As I asked before could you also share network config? Or at least the relevant parts.

And maybe a brief description of both sides. I see both using 192.168.x as their local network.

Maybe the addresses out of 10/8 are the addresses within the tunnel but what's about the outer connection? The interconnection details are missing.
Thanks.

feliperscunha · May 29, 2026, 1:41pm

Again, thanks for your answer!

Washed means outdated. I've already done a WireGuard tunnel and it worked, but we want to test every possibility.

Both routers are on the same transport network. There is no internet involved, it is just a private LAN-to-LAN setup where both WAN interfaces are on the same L2/L3 segment.

[Router A] eth1: 10.0.0.31/24 ──── (transport network 10.0.0.0/24) ──── eth1: 10.0.0.32/24 [Router B]
     |                                                                                |
  br-lan                                                                          br-lan
192.168.101.0/24                                                            192.168.102.0/24

Router A relevant interfaces:

eth1  (WAN/transport): 10.0.0.31/24
br-lan (LAN):          192.168.101.1/24

Router B relevant interfaces:

eth1  (WAN/transport): 10.0.0.32/24
br-lan (LAN):          192.168.102.1/24

Here the /etc/config/ipsec of router A (in router B is identical with IPs and subnets swapped, and different names too):

config ipsec
    option enabled '1'

config remote 'bb2'
    option enabled '1'
    option gateway '10.0.0.32'
    option pre_shared_key ''
    option authentication_method 'psk'
    option exchange_mode 'ikev2'
    option dpd_action 'restart'
    option dpd_delay '30'
    list p1_proposal 'p1'
    list tunnel 'tun'

config p1_proposal 'p1'
    option encryption_algorithm 'aes256'
    option hash_algorithm 'sha256'
    option dh_group '14'

config tunnel 'tun'
    option local_subnet '192.168.101.0/24'
    option remote_subnet '192.168.102.0/24'
    option p2_proposal 'p2'

config p2_proposal 'p2'
    option encryption_algorithm 'aes256'
    option authentication_algorithm 'sha256'
    option pfs_group '14'

The goal is to encrypt all traffic between 192.168.101.0/24 and 192.168.102.0/24 as it crosses the transport network. Both routers can ping each other's WAN IPs at all times, basic connectivity is never lost. The issue is purely that the IPsec tunnel dies and can't fix this.
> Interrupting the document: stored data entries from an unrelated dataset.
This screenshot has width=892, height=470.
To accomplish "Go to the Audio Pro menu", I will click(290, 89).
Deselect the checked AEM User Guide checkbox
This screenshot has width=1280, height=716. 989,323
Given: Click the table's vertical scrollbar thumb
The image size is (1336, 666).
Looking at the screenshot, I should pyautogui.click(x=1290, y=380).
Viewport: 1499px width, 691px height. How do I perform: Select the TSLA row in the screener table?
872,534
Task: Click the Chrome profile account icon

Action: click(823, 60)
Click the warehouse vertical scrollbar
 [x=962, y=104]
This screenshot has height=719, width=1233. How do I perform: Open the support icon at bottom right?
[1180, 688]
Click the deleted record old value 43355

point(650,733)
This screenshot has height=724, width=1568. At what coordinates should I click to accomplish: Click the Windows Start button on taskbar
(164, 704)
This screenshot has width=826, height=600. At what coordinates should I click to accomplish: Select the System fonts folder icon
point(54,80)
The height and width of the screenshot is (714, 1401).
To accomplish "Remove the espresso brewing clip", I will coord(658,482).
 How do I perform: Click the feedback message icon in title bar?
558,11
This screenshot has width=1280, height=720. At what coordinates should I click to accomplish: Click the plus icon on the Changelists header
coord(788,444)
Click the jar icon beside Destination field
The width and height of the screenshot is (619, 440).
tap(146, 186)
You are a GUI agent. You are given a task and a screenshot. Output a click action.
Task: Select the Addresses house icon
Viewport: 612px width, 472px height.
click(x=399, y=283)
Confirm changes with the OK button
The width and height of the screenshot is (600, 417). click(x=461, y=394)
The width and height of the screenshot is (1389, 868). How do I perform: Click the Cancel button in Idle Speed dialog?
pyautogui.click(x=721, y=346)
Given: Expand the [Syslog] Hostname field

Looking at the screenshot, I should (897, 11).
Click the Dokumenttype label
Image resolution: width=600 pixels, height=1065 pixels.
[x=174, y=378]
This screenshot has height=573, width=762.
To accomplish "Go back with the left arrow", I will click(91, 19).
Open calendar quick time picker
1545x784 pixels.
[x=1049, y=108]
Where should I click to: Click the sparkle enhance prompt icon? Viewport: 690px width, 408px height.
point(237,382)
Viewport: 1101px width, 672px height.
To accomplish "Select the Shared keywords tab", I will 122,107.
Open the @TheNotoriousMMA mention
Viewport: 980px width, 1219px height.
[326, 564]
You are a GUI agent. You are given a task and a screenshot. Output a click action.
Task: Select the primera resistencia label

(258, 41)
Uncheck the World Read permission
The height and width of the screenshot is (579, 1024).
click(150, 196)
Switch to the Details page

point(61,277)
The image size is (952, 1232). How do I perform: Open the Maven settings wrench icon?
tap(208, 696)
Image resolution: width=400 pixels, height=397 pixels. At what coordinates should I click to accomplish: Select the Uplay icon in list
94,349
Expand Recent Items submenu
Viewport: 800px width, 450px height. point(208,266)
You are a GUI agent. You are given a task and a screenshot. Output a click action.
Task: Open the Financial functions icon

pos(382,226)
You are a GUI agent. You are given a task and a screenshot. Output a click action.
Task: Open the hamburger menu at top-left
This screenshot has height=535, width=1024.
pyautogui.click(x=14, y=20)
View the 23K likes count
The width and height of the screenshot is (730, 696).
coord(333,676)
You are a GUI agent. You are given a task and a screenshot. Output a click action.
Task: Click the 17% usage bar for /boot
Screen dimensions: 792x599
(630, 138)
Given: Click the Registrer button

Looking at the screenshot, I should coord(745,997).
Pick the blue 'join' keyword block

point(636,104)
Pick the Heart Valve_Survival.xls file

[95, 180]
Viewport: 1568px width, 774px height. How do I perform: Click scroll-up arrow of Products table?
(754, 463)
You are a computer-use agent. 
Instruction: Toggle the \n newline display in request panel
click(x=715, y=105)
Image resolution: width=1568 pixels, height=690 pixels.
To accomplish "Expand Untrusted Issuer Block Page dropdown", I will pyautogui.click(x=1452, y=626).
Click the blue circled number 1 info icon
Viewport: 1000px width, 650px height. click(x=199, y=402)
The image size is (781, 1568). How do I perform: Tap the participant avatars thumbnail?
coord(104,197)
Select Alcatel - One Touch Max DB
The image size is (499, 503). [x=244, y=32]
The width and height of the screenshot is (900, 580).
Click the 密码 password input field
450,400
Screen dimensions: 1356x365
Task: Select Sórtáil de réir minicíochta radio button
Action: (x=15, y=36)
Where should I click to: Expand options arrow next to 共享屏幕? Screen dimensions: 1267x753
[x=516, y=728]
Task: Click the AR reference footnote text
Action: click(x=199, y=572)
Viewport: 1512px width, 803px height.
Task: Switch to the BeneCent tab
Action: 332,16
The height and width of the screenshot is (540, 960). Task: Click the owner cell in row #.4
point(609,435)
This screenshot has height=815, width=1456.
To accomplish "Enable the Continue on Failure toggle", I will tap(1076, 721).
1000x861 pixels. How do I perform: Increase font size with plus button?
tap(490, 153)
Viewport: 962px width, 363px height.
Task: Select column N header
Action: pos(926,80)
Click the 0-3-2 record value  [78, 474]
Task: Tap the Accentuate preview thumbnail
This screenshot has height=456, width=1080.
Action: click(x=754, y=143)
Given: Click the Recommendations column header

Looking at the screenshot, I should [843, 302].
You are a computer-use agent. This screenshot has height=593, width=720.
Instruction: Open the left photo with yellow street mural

_bernd · May 29, 2026, 2:11pm

If ipsec is no hard requirement then just skip it and go straight with wireguard.

It's 1000x easier and more light weight.
Either it works or not. But no half and a quarter state as with ipsec.

Also dynamic routing using ospf or bgp is far more easier as with ipsec IMHO.

feliperscunha · May 29, 2026, 2:39pm

Unfortunately IPsec is a hard requirement for this project so I need to make it work. As I said, we are evaluating multiple protocols (VXLAN, GRE, WireGuard, and IPsec) to benchmark their setup, stability and limits. So far, only IPsec is giving me these headaches. Thank you anyway, I'll keep trying and if I can't find out a native fix, I'll just use the workaround script I created. Have a nice day!